Work required: Render every line of the material below as a JSON list of strings, one string per line, leaving out blank lines.

Extracted material:

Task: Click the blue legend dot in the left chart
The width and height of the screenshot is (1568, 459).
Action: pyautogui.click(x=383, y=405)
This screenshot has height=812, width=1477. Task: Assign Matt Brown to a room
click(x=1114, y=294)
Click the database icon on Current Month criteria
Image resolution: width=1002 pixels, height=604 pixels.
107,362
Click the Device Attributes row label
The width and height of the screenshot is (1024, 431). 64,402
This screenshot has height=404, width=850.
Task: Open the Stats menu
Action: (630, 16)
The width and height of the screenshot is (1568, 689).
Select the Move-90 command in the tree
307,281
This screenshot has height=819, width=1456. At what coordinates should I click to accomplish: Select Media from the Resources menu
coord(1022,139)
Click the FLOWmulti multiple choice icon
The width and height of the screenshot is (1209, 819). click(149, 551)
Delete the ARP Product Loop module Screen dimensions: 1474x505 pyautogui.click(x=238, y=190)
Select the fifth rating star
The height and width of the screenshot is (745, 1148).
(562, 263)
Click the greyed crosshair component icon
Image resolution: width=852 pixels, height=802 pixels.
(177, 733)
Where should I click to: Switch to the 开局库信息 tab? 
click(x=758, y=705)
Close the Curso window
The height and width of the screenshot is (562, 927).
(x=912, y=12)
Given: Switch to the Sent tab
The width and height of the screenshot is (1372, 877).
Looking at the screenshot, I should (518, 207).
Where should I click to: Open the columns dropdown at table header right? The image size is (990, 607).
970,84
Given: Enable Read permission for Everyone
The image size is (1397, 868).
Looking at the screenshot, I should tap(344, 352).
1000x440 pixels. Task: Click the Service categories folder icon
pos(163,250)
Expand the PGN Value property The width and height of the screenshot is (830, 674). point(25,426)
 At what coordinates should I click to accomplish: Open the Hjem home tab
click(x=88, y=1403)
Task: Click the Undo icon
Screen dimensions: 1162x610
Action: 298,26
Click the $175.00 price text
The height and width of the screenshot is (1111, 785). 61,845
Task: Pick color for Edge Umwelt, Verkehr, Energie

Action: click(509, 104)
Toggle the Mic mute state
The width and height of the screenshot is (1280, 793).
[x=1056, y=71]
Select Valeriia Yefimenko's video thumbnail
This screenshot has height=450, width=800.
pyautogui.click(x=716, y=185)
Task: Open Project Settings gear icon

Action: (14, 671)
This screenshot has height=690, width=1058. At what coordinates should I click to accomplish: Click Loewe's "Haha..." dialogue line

Full answer:
[
  "Task: Click the blue legend dot in the left chart",
  "The width and height of the screenshot is (1568, 459).",
  "Action: pyautogui.click(x=383, y=405)",
  "This screenshot has height=812, width=1477. Task: Assign Matt Brown to a room",
  "click(x=1114, y=294)",
  "Click the database icon on Current Month criteria",
  "Image resolution: width=1002 pixels, height=604 pixels.",
  "107,362",
  "Click the Device Attributes row label",
  "The width and height of the screenshot is (1024, 431). 64,402",
  "This screenshot has height=404, width=850.",
  "Task: Open the Stats menu",
  "Action: (630, 16)",
  "The width and height of the screenshot is (1568, 689).",
  "Select the Move-90 command in the tree",
  "307,281",
  "This screenshot has height=819, width=1456. At what coordinates should I click to accomplish: Select Media from the Resources menu",
  "coord(1022,139)",
  "Click the FLOWmulti multiple choice icon",
  "The width and height of the screenshot is (1209, 819). click(149, 551)",
  "Delete the ARP Product Loop module Screen dimensions: 1474x505 pyautogui.click(x=238, y=190)",
  "Select the fifth rating star",
  "The height and width of the screenshot is (745, 1148).",
  "(562, 263)",
  "Click the greyed crosshair component icon",
  "Image resolution: width=852 pixels, height=802 pixels.",
  "(177, 733)",
  "Where should I click to: Switch to the 开局库信息 tab? ",
  "click(x=758, y=705)",
  "Close the Curso window",
  "The height and width of the screenshot is (562, 927).",
  "(x=912, y=12)",
  "Given: Switch to the Sent tab",
  "The width and height of the screenshot is (1372, 877).",
  "Looking at the screenshot, I should (518, 207).",
  "Where should I click to: Open the columns dropdown at table header right? The image size is (990, 607).",
  "970,84",
  "Given: Enable Read permission for Everyone",
  "The image size is (1397, 868).",
  "Looking at the screenshot, I should tap(344, 352).",
  "1000x440 pixels. Task: Click the Service categories folder icon",
  "pos(163,250)",
  "Expand the PGN Value property The width and height of the screenshot is (830, 674). point(25,426)",
  " At what coordinates should I click to accomplish: Open the Hjem home tab",
  "click(x=88, y=1403)",
  "Task: Click the Undo icon",
  "Screen dimensions: 1162x610",
  "Action: 298,26",
  "Click the $175.00 price text",
  "The height and width of the screenshot is (1111, 785). 61,845",
  "Task: Pick color for Edge Umwelt, Verkehr, Energie",
  "Action: click(509, 104)",
  "Toggle the Mic mute state",
  "The width and height of the screenshot is (1280, 793).",
  "[x=1056, y=71]",
  "Select Valeriia Yefimenko's video thumbnail",
  "This screenshot has height=450, width=800.",
  "pyautogui.click(x=716, y=185)",
  "Task: Open Project Settings gear icon",
  "Action: (14, 671)",
  "This screenshot has height=690, width=1058. At what coordinates should I click to accomplish: Click Loewe's \"Haha...\" dialogue line"
]